Will you return, word for word, only the lines from the top of the data below down to and including the one with "Einzelsäfte & Co. (698, 2101)"?

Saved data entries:
★ ★ ★ ★ ★ ★ ★

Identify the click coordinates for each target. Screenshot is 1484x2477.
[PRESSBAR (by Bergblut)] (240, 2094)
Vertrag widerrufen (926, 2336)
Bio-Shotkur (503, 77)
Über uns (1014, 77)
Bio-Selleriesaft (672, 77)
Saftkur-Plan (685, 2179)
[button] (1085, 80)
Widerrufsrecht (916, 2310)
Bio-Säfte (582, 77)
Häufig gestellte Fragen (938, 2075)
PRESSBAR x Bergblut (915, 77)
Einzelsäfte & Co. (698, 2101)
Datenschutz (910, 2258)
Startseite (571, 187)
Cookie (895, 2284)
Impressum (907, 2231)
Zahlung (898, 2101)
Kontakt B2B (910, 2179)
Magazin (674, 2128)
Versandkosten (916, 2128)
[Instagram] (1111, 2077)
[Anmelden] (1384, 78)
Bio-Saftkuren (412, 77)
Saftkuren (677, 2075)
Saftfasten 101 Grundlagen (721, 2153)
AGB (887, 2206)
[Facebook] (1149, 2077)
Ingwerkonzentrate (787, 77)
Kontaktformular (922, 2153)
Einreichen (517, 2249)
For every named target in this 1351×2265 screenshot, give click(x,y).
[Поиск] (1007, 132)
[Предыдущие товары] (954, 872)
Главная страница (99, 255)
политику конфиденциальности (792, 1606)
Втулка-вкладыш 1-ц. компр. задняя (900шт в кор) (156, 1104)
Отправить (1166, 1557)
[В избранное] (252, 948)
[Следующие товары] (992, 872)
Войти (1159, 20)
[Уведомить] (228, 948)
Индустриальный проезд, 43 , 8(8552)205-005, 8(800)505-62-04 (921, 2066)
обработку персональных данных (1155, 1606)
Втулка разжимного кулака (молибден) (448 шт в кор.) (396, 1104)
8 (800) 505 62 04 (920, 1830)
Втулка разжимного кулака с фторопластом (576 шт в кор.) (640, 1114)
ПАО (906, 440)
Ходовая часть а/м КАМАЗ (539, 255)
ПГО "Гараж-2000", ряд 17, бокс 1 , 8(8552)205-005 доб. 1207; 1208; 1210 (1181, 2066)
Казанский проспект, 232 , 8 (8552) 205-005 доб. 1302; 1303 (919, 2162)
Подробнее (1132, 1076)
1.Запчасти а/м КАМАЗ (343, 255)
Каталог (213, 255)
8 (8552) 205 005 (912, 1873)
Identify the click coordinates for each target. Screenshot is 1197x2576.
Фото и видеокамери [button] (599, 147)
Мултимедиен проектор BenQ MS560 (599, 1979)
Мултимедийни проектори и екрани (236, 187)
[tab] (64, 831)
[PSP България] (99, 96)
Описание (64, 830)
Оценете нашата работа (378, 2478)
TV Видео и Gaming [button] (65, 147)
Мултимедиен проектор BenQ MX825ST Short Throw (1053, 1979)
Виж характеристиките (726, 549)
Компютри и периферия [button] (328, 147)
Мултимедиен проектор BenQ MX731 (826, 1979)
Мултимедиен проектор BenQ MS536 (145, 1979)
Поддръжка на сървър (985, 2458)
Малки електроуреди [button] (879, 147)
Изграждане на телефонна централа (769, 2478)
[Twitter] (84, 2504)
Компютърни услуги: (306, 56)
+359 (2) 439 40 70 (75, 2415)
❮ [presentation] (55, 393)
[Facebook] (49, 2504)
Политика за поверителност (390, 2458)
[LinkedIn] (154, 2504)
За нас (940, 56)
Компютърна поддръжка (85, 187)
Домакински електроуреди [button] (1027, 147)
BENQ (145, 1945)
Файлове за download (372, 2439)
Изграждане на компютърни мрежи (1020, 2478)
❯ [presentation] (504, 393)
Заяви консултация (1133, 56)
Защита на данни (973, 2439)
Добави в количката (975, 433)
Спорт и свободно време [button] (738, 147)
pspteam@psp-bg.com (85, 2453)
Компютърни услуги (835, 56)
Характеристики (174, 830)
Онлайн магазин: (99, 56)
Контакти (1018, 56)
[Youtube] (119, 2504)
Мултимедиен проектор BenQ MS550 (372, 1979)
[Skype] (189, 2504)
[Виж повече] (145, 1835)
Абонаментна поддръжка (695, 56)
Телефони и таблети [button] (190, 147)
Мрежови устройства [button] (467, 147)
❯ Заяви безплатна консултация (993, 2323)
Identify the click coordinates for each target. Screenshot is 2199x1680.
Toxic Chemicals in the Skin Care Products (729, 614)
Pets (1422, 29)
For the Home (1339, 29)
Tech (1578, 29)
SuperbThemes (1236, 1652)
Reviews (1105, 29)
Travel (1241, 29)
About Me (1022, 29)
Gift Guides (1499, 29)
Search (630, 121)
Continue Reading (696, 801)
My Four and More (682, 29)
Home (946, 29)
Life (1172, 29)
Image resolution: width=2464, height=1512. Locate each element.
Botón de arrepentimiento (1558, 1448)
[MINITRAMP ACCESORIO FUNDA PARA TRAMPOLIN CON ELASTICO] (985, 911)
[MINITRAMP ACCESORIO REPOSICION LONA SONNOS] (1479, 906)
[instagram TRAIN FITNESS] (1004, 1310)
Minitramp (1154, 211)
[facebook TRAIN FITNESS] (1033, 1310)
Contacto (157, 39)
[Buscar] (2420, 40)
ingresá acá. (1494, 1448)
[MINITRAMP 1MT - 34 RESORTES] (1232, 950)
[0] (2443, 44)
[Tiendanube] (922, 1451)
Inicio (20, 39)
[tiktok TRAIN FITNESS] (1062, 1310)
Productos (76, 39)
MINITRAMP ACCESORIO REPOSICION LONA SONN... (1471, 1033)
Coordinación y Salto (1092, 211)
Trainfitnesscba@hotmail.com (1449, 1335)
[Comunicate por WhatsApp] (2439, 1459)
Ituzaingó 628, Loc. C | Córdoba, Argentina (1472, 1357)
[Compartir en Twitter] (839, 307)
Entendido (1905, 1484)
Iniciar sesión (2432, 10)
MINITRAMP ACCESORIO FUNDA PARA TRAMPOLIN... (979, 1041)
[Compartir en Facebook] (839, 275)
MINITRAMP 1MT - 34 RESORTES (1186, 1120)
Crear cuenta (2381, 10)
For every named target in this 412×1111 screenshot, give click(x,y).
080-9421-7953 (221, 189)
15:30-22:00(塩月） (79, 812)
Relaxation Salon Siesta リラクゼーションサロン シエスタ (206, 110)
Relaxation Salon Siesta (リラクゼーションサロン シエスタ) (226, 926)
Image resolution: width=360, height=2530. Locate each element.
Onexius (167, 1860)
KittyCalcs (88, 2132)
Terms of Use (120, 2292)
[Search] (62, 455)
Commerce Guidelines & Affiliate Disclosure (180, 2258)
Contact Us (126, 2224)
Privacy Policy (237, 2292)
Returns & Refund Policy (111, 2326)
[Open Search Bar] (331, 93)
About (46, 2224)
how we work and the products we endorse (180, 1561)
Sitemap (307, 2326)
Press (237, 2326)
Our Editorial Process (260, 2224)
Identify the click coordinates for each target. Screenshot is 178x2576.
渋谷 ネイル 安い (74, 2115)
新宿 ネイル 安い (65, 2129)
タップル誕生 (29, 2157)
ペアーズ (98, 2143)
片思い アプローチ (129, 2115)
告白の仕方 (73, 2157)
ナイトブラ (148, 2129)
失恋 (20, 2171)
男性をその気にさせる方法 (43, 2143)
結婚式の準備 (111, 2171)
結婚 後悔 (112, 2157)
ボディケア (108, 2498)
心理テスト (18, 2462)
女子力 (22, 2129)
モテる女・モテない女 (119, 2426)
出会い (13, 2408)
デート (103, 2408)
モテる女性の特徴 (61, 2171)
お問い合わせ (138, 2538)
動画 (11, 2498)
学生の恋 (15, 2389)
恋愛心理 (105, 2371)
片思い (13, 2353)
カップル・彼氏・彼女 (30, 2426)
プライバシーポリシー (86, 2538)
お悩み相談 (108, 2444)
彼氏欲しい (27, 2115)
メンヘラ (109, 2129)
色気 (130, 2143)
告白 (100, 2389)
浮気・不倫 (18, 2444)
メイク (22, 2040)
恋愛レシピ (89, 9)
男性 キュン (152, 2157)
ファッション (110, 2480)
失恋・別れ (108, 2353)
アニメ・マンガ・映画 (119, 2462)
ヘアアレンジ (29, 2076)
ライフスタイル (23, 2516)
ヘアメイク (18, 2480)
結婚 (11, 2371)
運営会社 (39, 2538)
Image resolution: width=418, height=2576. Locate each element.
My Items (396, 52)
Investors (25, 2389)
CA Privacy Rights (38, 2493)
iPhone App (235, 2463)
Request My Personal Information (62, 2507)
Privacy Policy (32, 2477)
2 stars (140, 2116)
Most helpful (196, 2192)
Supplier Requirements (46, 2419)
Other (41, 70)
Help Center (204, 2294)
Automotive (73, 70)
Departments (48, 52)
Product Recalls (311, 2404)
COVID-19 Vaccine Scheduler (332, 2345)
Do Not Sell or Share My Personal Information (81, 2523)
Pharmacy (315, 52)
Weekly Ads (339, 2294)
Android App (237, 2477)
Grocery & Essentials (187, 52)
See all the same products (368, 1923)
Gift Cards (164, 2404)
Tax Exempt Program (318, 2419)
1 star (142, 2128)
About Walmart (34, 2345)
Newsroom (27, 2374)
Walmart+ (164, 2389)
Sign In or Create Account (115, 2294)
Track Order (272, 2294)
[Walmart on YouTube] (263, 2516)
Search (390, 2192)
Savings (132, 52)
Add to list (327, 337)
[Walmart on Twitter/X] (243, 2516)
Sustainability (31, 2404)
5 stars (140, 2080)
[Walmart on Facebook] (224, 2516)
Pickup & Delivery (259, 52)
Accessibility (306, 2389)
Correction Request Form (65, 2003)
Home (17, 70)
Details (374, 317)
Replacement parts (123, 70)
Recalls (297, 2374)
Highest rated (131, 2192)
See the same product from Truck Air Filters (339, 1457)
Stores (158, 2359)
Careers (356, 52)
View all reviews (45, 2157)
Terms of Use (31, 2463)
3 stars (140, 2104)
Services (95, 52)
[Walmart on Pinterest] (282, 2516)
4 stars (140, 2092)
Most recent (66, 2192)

★ ★ ★ ★ ★ ★ ★

## Task response
Identify the click coordinates for each target. Screenshot is 1484x2477.
[PRESSBAR (by Bergblut)] (240, 2094)
Vertrag widerrufen (926, 2336)
Bio-Shotkur (503, 77)
Über uns (1014, 77)
Bio-Selleriesaft (672, 77)
Saftkur-Plan (685, 2179)
[button] (1085, 80)
Widerrufsrecht (916, 2310)
Bio-Säfte (582, 77)
Häufig gestellte Fragen (938, 2075)
PRESSBAR x Bergblut (915, 77)
Einzelsäfte & Co. (698, 2101)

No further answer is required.